(LISTED RECORDS Opens)
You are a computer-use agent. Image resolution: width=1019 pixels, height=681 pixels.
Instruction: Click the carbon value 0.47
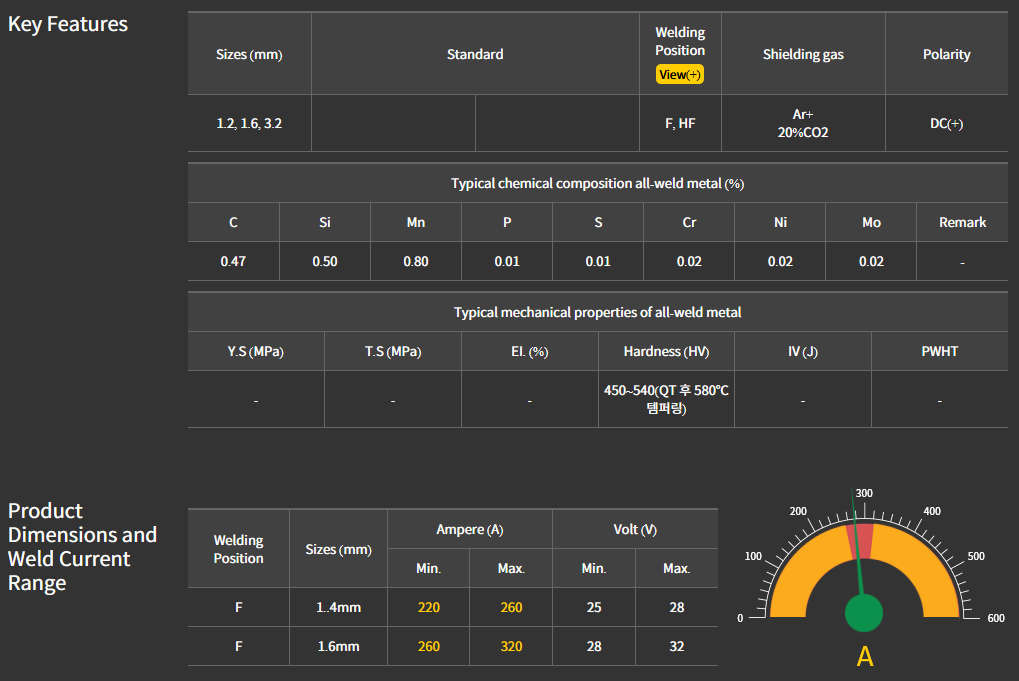pos(233,261)
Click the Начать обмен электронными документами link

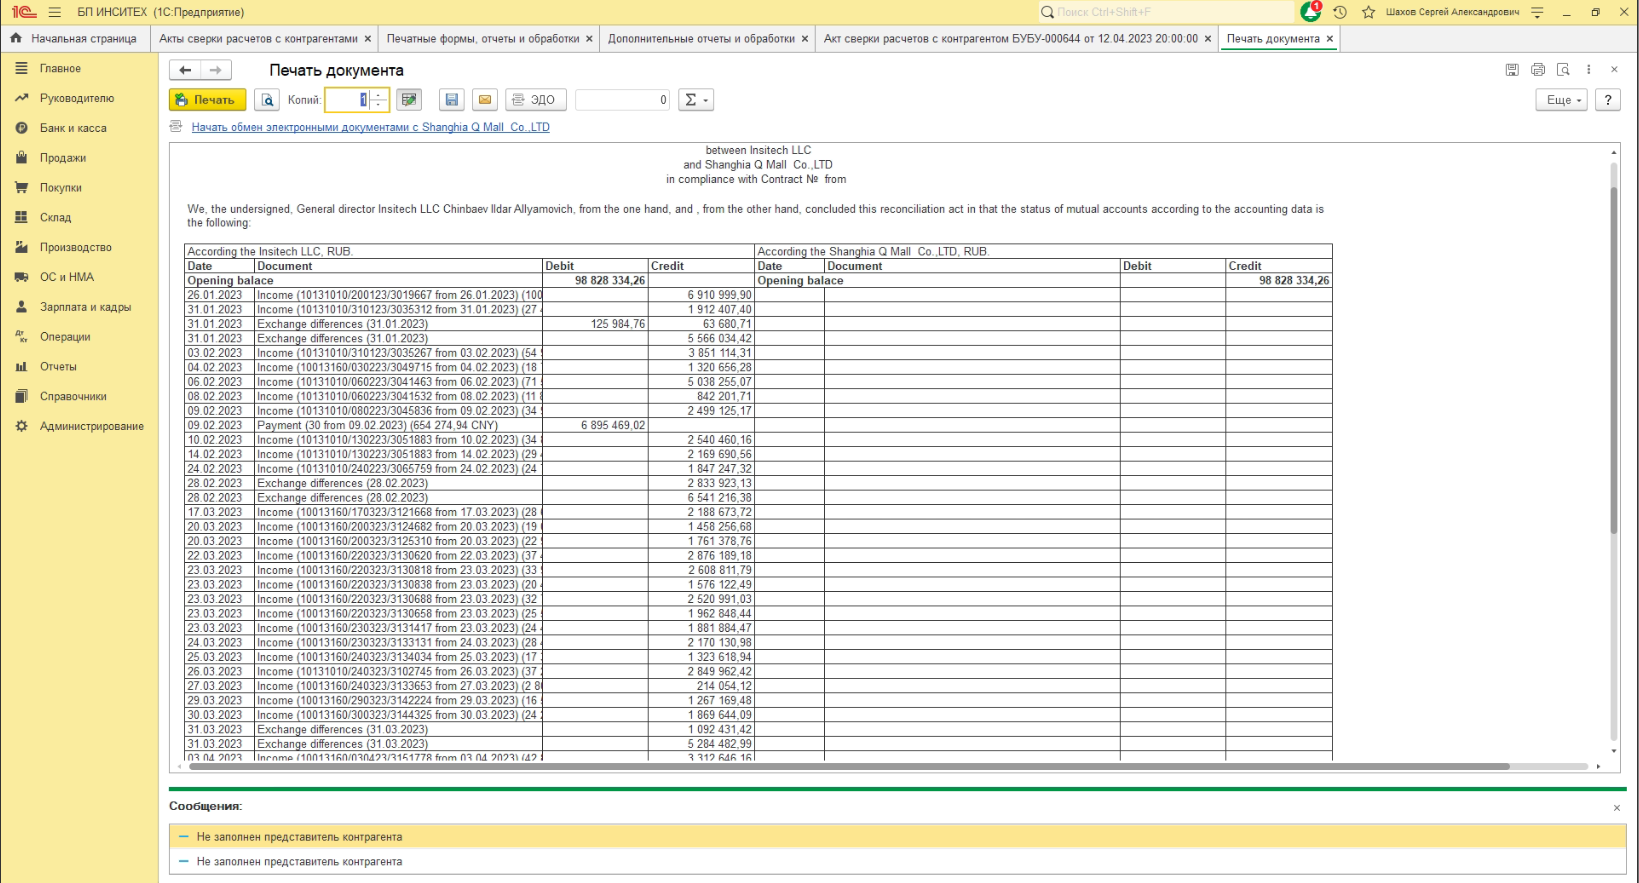tap(370, 127)
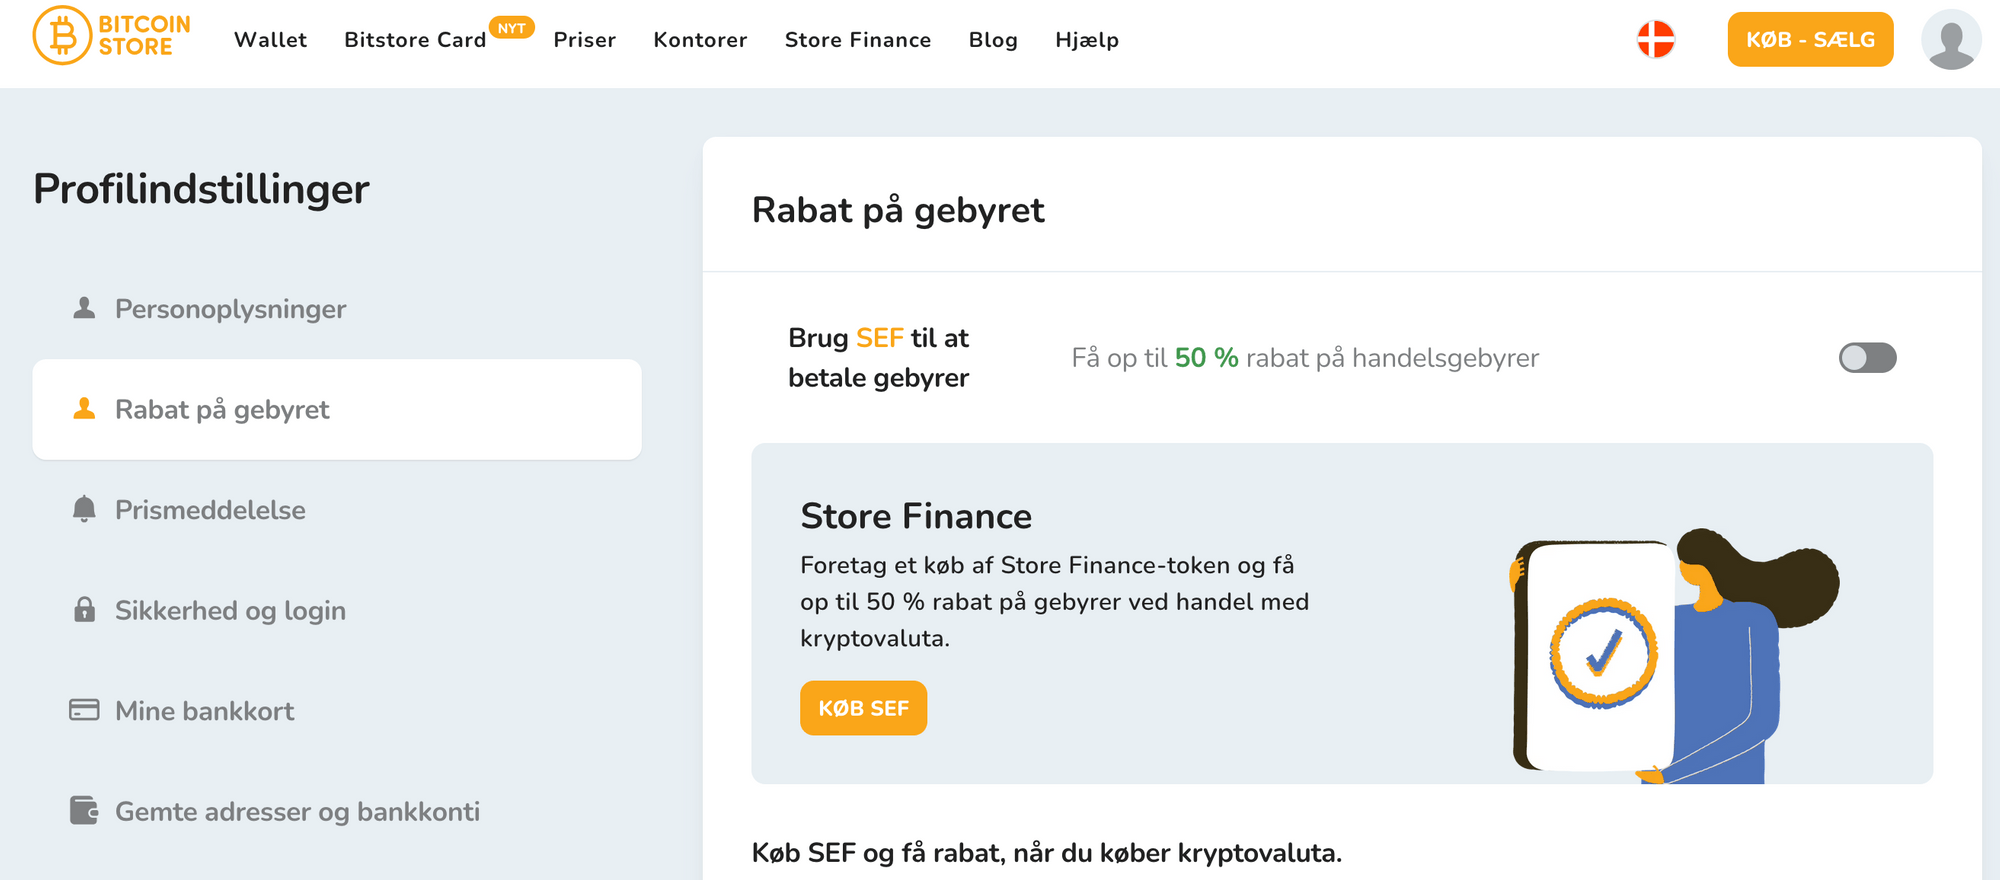This screenshot has width=2000, height=880.
Task: Select Kontorer in the navigation bar
Action: pyautogui.click(x=700, y=40)
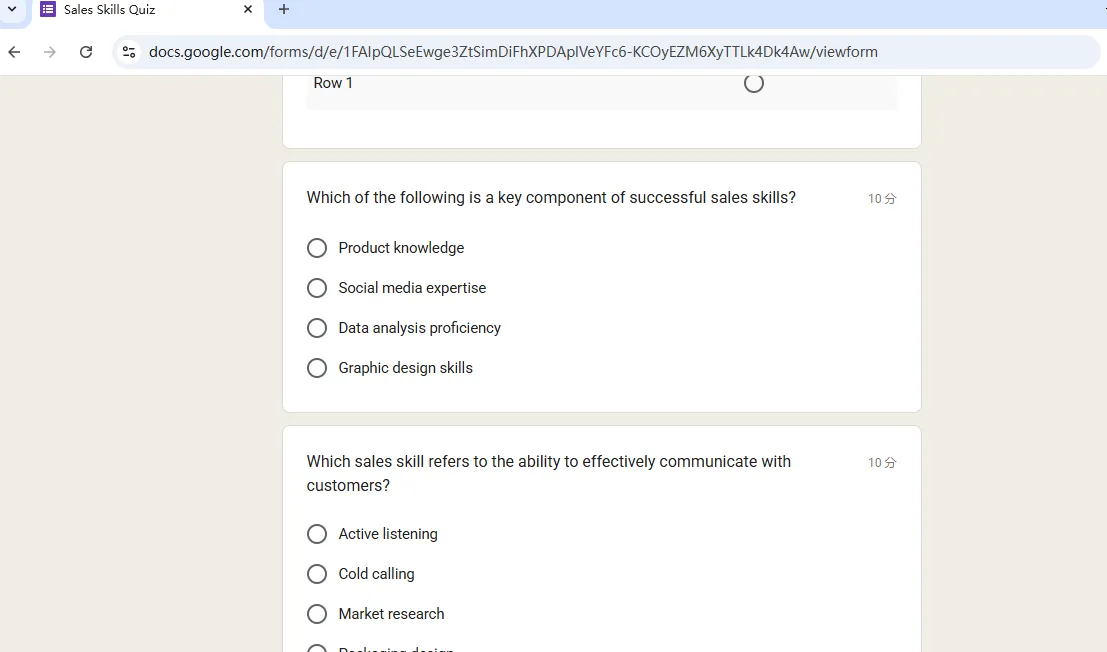
Task: Go back using the browser back arrow
Action: (14, 52)
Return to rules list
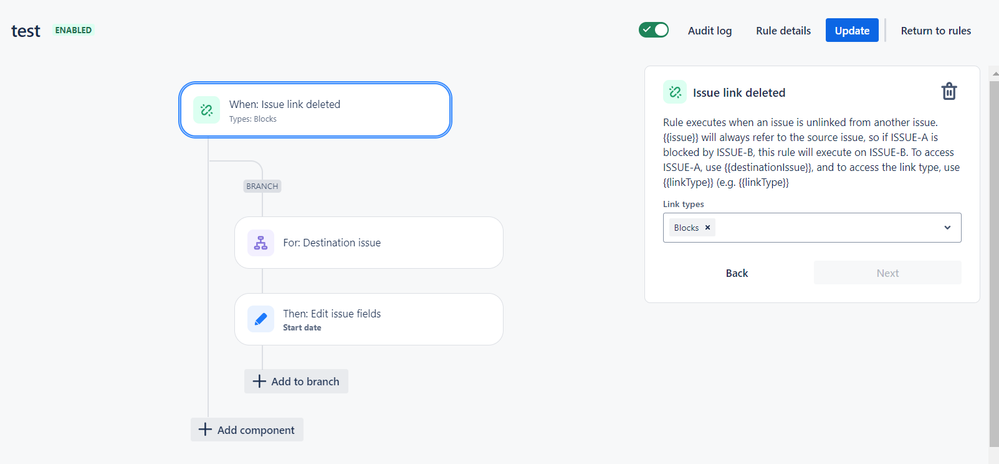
(LISTED RECORDS Closes)
#### WORK ITEM
Each record above must be set down again unchanged, with its pictures left out.

#### SOLVED EXERCISE
You are a computer-use agent. Image resolution: width=1019 pixels, height=681 pixels.
Instruction: Click the carbon value 0.47
pos(233,261)
Click the Начать обмен электронными документами link

tap(370, 127)
This screenshot has width=2000, height=880.
Task: Select Kontorer in the navigation bar
Action: pyautogui.click(x=700, y=40)
Task: Go back using the browser back arrow
Action: (14, 52)
Return to rules list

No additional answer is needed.